Всю вторую половину дня заняли бесплодные попытки извлечь злосчастную улитку из уха моей сестры. Глэсс орудовала в ее слуховом отверстии всем, что только смогла найти в трех ящиках кухонного шкафа, но добилась этим только одного – что в определенный момент улиткин домик уперся в барабанную перепонку, что было вовсе не удивительно, но от этого не менее больно. Глэсс пробормотала что-то про евстахиеву трубу, и, пока я думал, как это взрослые могут произносить такие сложные слова, она, не моргнув глазом, прижалась губами к носу Дианы и что было силы дунула – так, что я и впрямь ожидал, что улитка выскочит из уха, как пробка из бутылки, и вылетит куда-нибудь в окно. Но когда и это не помогло, Глэсс, чертыхаясь, засунула нас в машину и поехала в городскую больницу, где терпеливый молодой врач скорой помощи, много раз промыв ухо, наконец выудил причину всех этих несчастий тонюсеньким пинцетом.

– Меня зовут Клеменс, – сказал он Диане. – А тебя?

Диана ничего не ответила.

Врач рассмеялся. Я смотрел на его руки непривычно розового цвета с остриженными под корень ногтями, столь ловко управлявшиеся с пинцетом.

Улитка, разумеется, давно погибла, но ее грязно-коричневый домик, как ни странно, ничуть не пострадал. По пути домой Диана покатала его по ладони и спросила:

– А я могу оставить его на память?

– Ты можешь знаешь что… А, черт с ним, оставь, если хочешь! – ответила Глэсс.
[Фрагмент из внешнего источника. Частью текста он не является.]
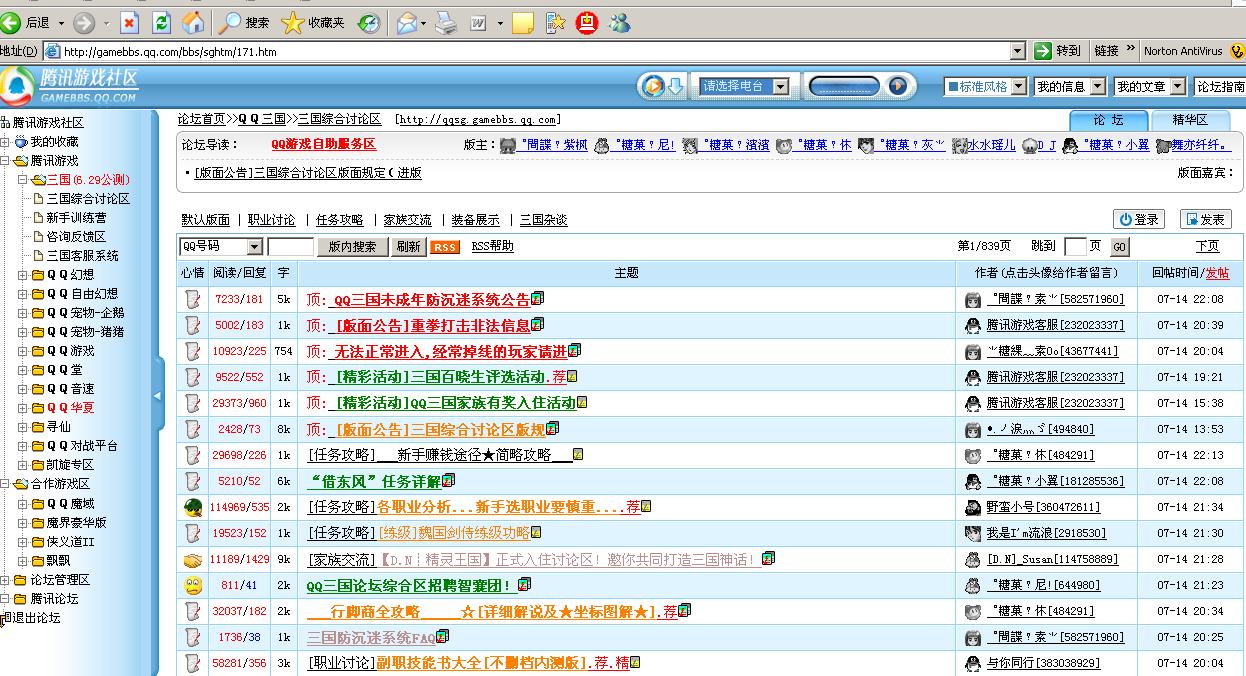The width and height of the screenshot is (1246, 676).
Task: Open the 标准风格 style dropdown
Action: pyautogui.click(x=1017, y=87)
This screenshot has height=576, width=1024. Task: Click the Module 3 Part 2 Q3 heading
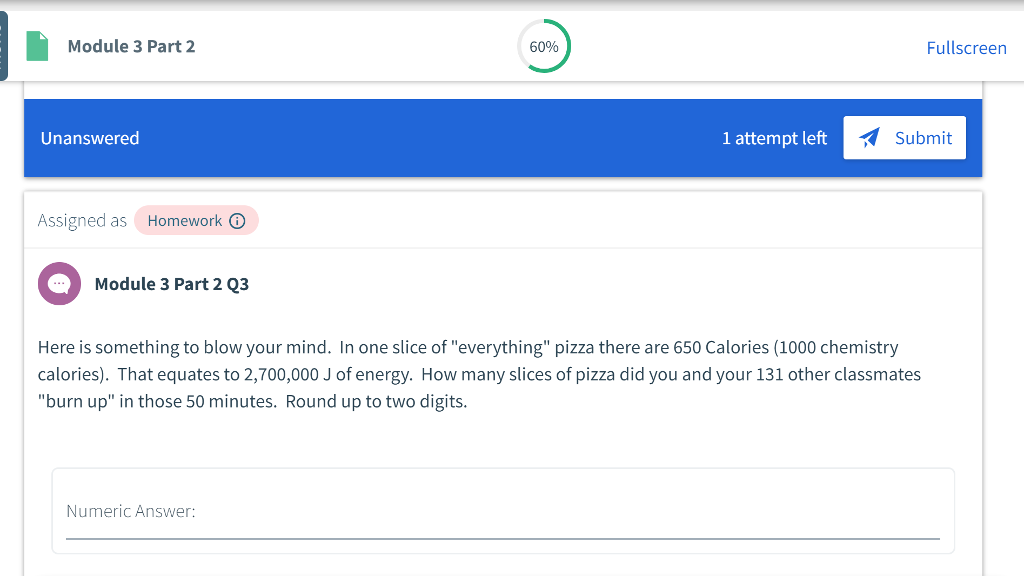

Раздался скрежет, и машину резко дернуло – Глэсс по ошибке включила не ту передачу. Я чувствовал, что она в ярости, в неописуемой ярости, поскольку из-за какой-то крошечной улитки ей пришлось просить о помощи постороннего человека, несмотря на то что он оказался очень милым. Много лет спустя имя Клеменс снова всплыло в том самом списке под номером 24.

К тому времени как мы поужинали и пошли спать, за окном успело стемнеть. Свет уже был погашен, а Диана крепко спала, когда Глэсс вошла к нам в комнату и присела возле моей кровати. Сестра положила домик от улитки к себе под подушку. На следующее утро от него остались лишь осколки.

Когда Глэсс склонилась надо мной, меня охватило чувство, что кроме меня и ее голоса нет никого на свете.

– Так вот, что касается твоих ушей…

Это все было из-за Дианы! Если бы она тогда оставила эту дурацкую улитку в покое, Глэсс не пришлось бы весь вечер думать об ушах.

– Надеюсь, тебе ясно, – продолжал голос, – что они сделают с тобой то же, что сделали и с Дамбо.

– Кто – они?

– Люди.

Глэсс махнула рукой в сторону широко распахнутого окна, рама которого очерчивала на фоне темных стен иссиня-черный прямоугольник ночного неба. Ее пальцы указывали на всех и каждого: на город, на тех, кто жил по ту сторону реки, на весь остальной мир, на всю Вселенную, – и этот всеобъемлющий жест внушил мне страх.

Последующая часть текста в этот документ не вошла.